Or you could just disable the mgr module. Something like
ceph mgr module disable pg_autoscaler
Zitat von Dave Hall <kdh...@binghamton.edu>:
All,
In looking at the options for setting the default pg autoscale option, I
notice that there is a global option setting and a per-pool option
setting. It seems that the options at the pool level are off, warn, and
on. The same, I assume for the global setting.
Is there a way to get rid of the per-pool setting and set the pool to honor
the global setting? I think I'm looking for 'off, warn, on, or global'.

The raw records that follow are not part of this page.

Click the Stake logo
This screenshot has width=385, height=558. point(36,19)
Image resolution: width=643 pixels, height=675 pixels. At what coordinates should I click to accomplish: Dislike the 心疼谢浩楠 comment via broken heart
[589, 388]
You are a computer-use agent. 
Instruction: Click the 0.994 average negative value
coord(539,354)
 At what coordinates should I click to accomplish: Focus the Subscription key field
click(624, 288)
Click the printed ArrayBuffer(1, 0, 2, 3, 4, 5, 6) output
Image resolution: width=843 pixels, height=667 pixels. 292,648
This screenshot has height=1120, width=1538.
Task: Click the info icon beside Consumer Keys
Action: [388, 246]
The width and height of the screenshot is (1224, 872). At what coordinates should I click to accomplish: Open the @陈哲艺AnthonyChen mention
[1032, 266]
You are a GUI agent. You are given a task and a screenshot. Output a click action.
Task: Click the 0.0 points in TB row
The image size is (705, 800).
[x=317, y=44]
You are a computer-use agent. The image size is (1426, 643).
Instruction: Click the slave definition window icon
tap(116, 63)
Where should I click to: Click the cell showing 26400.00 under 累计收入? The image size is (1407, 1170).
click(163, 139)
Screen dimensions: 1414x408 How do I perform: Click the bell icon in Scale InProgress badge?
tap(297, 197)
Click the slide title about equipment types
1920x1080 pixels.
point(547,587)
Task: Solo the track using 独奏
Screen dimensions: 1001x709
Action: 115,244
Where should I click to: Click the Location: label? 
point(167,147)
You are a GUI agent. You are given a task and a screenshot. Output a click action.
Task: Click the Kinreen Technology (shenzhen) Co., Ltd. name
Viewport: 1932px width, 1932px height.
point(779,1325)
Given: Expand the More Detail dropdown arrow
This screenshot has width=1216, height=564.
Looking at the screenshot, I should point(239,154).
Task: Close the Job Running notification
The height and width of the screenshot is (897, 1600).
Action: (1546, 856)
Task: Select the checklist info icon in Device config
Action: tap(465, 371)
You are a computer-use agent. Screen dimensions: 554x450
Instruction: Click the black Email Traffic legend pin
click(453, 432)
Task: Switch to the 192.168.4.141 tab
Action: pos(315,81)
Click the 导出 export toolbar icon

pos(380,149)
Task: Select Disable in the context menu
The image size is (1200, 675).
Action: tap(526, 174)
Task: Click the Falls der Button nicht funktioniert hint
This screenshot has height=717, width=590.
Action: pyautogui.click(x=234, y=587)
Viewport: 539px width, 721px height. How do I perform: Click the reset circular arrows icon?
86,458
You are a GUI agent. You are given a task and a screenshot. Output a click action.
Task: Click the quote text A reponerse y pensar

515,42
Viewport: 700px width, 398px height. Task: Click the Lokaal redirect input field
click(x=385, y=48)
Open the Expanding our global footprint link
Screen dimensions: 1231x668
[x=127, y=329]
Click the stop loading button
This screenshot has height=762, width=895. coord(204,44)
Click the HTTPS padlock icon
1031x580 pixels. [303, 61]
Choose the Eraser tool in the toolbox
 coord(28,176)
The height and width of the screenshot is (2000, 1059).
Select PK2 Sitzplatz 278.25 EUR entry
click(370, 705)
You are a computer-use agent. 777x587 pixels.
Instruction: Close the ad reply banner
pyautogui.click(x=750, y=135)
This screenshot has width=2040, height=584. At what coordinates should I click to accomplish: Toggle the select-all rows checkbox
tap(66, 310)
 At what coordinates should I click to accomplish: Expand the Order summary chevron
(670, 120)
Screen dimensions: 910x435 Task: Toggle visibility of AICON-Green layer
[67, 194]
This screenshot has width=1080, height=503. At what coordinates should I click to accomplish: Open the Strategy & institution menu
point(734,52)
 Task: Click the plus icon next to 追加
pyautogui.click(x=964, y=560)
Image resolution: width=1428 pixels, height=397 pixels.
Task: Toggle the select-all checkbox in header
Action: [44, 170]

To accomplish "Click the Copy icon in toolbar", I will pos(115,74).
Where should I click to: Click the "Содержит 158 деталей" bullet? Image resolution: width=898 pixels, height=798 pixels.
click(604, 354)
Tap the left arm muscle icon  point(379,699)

It seems that once the per-pool option is set for all of one's pools, the
global value is irrelevant. This also implies that in a circumstance where
one would want to temporarily suspend autoscaling it would be required to
modify the setting for each pool and then to modify it back afterward.
Thoughts?
Thanks
-Dave
--
Dave Hall
Binghamton University
kdh...@binghamton.edu
On Mon, Mar 29, 2021 at 1:44 PM Anthony D'Atri <anthony.da...@gmail.com>
wrote:
Yes the PG autoscalar has a way of reducing PG count way too far. There’s
a claim that it’s better in Pacific, but I tend to recommend disabling it
and calculating / setting pg_num manually.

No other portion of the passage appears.